During IC treatment, the most common grade 3 or 4 adverse events included acneiform rash (28%), lymphopenia (6%), and neutropenia (12%).

For patients who received 54 Gy of radiation and concurrent cetuximab, the most frequent grade 3 adverse events were mucositis (30%), dysphagia (15%), acneiform rash (12%), radiation dermatitis (7%), and lymphopenia (12%).

For those who were treated with 69.3 Gy of radiation and cetuximab, they experienced more frequent grade 3 mucositis (47%), dysphagia (29%), acneiform rash (24%), radiation dermatitis (12%), thromboembolism (6%), and lymphopenia (29%).

Overall, the incidence of grade 4 toxicity was less than 5% in both radiation cohorts.

PFS and OS were analyzed among the 69 surviving, eligible patients after a median follow-up of 35.4 months (range, 3.9-41.6 months). At the time of this analysis, 11 of 80 evaluable patients had died, including 8 resulting from disease progression, 1 on-treatment sudden death without apparent cause after 56 Gy of IMRT and cetuximab, 1 death that occurred 4 months after study termination while on non-protocol treatment, and 1 death that occurred 2 months post-treatment as a result of accidental drowning.

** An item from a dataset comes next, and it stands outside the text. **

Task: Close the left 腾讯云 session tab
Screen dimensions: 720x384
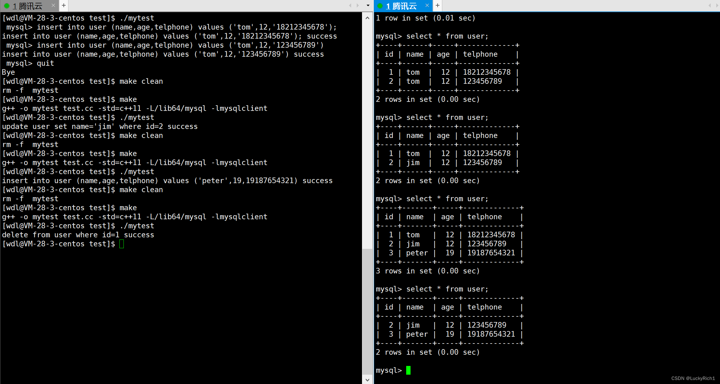Action: (x=53, y=5)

The 2-year PFS estimate for patients with a primary-site cCR treated to 54 Gy of radiation (n = 51) was 80% (95% CI, 65%-89%). The 2-year OS for these 51 patients was 94% (95% CI, 82%-98%).

For all 80 evaluable patients, the 2-year PFS was 78% (95% CI, 67%-86%) and the OS was 91% (95% CI, 82%-96%).

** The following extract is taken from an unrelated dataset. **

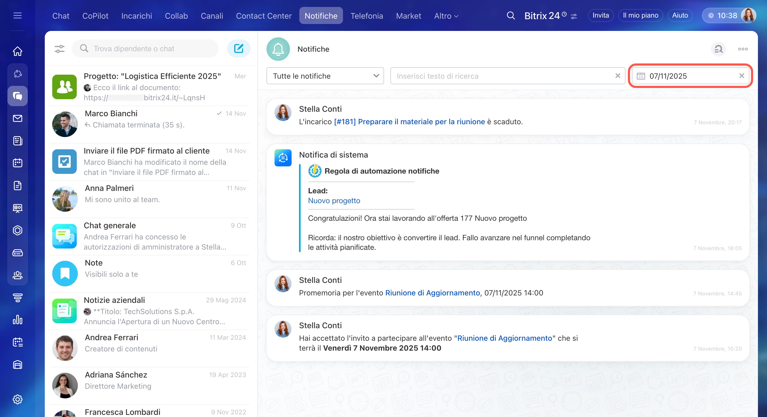Open the home icon in the sidebar

click(18, 51)
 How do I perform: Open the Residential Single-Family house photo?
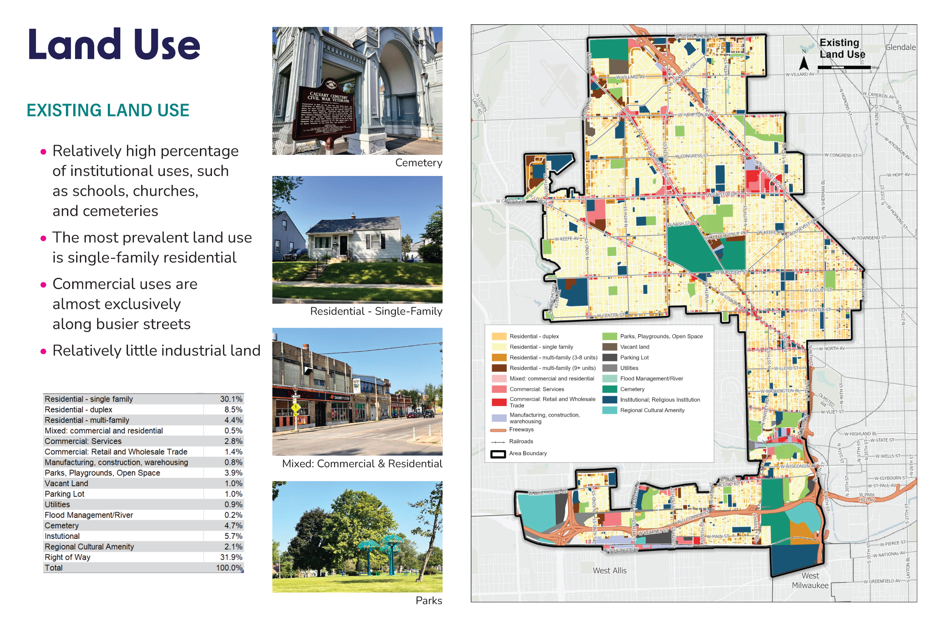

Of all the patients treated with ≤54 Gy of radiation, the 2-year PFS was significantly higher among patients with ≤10 pack-years compared with those with >10 pack-years of smoking history (92% vs 57%; P = .0014). A statistically significant difference in 2-year OS was observed between these patients as well (93% vs 86%; P = .040).

Additionally, a subset analysis combining tumor and nodal status with smoking history showed a statistically significant difference in the 2-year PFS estimate for the patients with a ≤10 pack-year smoking history, < T4, 10 pack-year smoking history (n = 35) of 96% versus 71% (P = .010). The corresponding 2-year OS was 96% versus 91% (P = .13).

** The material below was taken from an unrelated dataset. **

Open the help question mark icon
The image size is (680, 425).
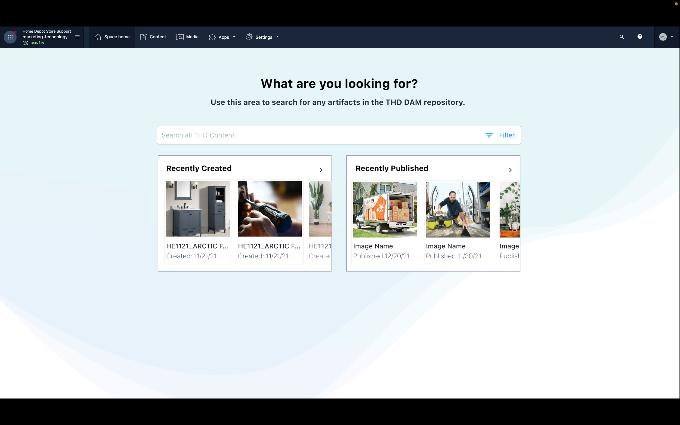coord(640,37)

Among the 51 patients with primary-site cCR to IC who were treated with ≤54 Gy of radiation, 9 experienced treatment failure, including 4 with primary-site failure only, 2 with nodal failure only, 2 with nodal plus primary site failure, and 1 with distal failure only.

Four patients (3 with >10 pack-year smoking and 1 never-smoker) developed secondary primary cancers—specifically, adenosquamous carcinoma of the lung, gastroesophageal adenocarcinoma, larynx cancer, and nonmelanoma skin cancer.

Thus, the authors concluded that for patients with favorable-risk, HPV-associated OPSCC who respond to treatment with IC, reduced-dose IMRT with concurrent cetuximab is worthy of further research.

“While traditional chemoradiation has demonstrated good tumor control and survival rates for patients, too often they encounter unpleasant outcomes that can include difficulty swallowing solid foods, impaired nutrition, aspiration and feeding tube dependence,” said Burtness. “Younger patients may have to deal with these side effects for decades after cancer treatment. We want to help improve our patients’ quality of life.”

Marur S, Li S, Cmelak AJ, et al. E1308: Phase II trial of induction chemotherapy followed by reduced-dose radiation and weekly cetuximab in patients with HPV-associated resectable squamous cell carcinoma of the oropharynx—ECOG-ACRIN Cancer Research Group [published online December 27, 2016]. J Clin Oncol. doi: 10.1200/JCO.2016.68.3300.